▶ REQUIREMENT
Beginning with the line that contains "You are a computer-use", transcribe the rest of the listing below exactly, including its last line, and exclude any pictures.

• • • • • • •

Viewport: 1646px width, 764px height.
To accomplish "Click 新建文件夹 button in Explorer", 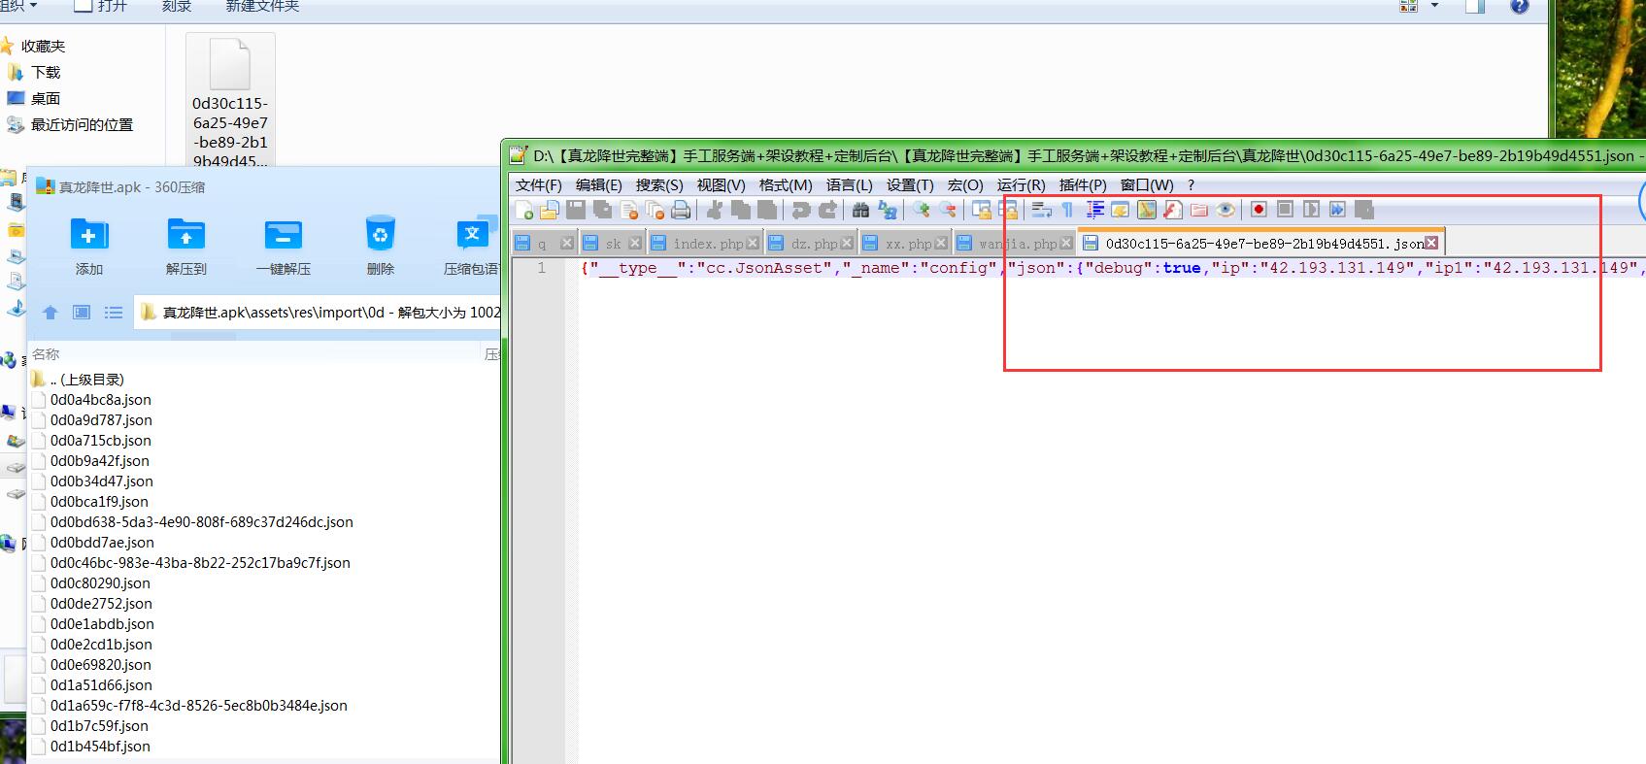I will 262,6.
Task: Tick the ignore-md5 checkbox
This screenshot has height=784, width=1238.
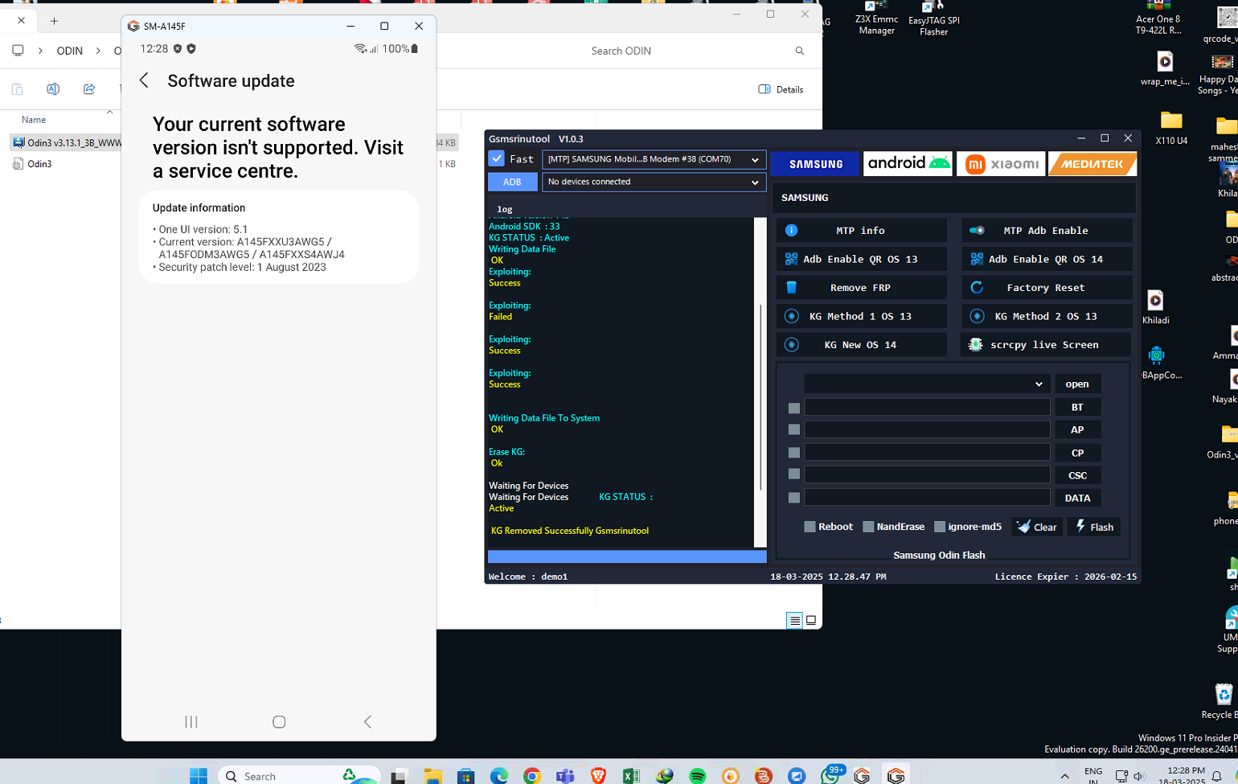Action: 939,527
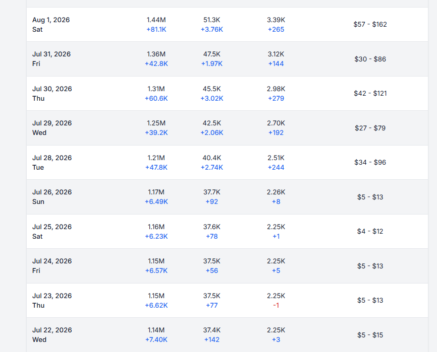Viewport: 437px width, 352px height.
Task: Click the +56 change on Jul 24
Action: point(212,270)
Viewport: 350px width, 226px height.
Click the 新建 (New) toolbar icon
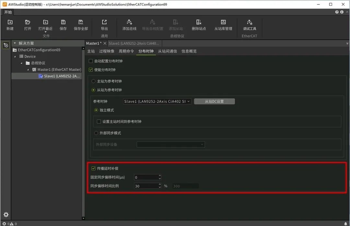coord(10,22)
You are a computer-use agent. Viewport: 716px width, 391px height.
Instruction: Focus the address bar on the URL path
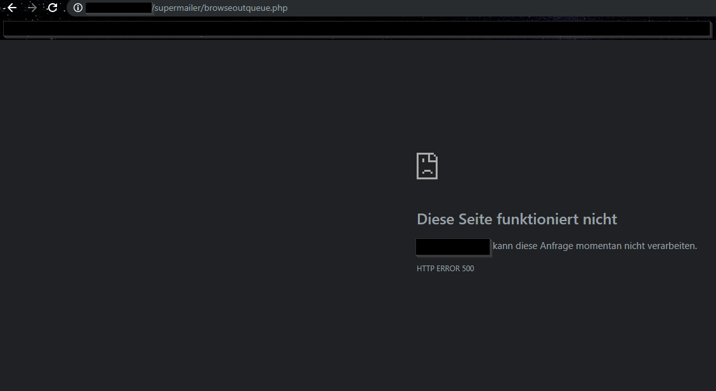pos(219,8)
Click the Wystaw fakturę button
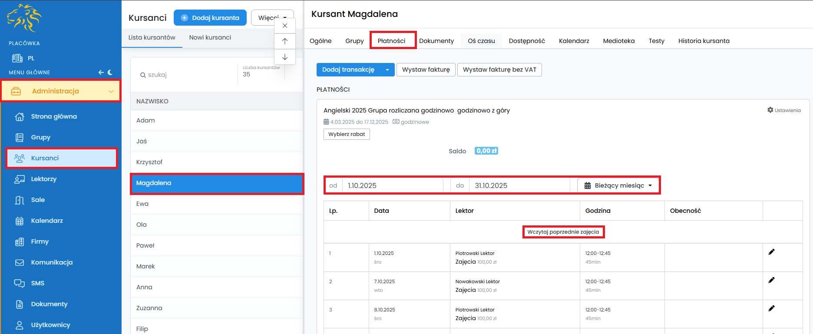The image size is (813, 334). coord(426,70)
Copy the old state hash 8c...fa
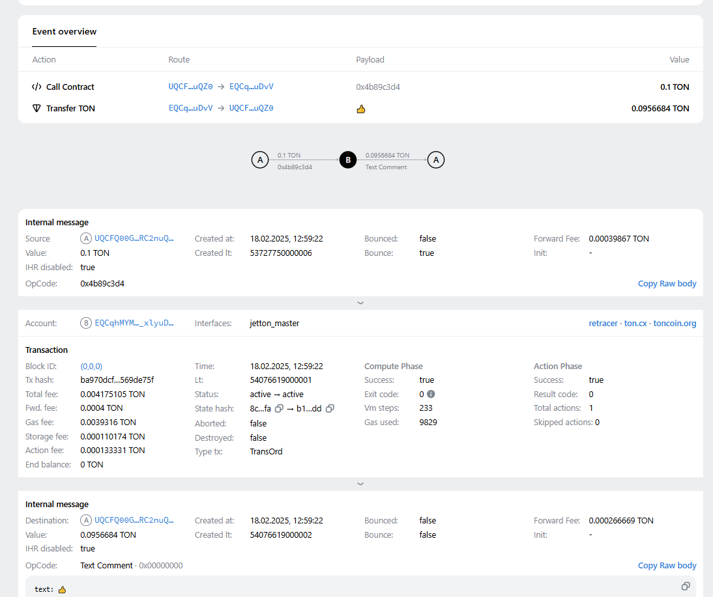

• • • • • • •

▶ PROBLEM SOLUTION
You are a computer-use agent. Viewport: 716px width, 391px height.
Instruction: Focus the address bar on the URL path
pos(219,8)
Click the Wystaw fakturę button
The image size is (813, 334). coord(426,70)
Copy the old state hash 8c...fa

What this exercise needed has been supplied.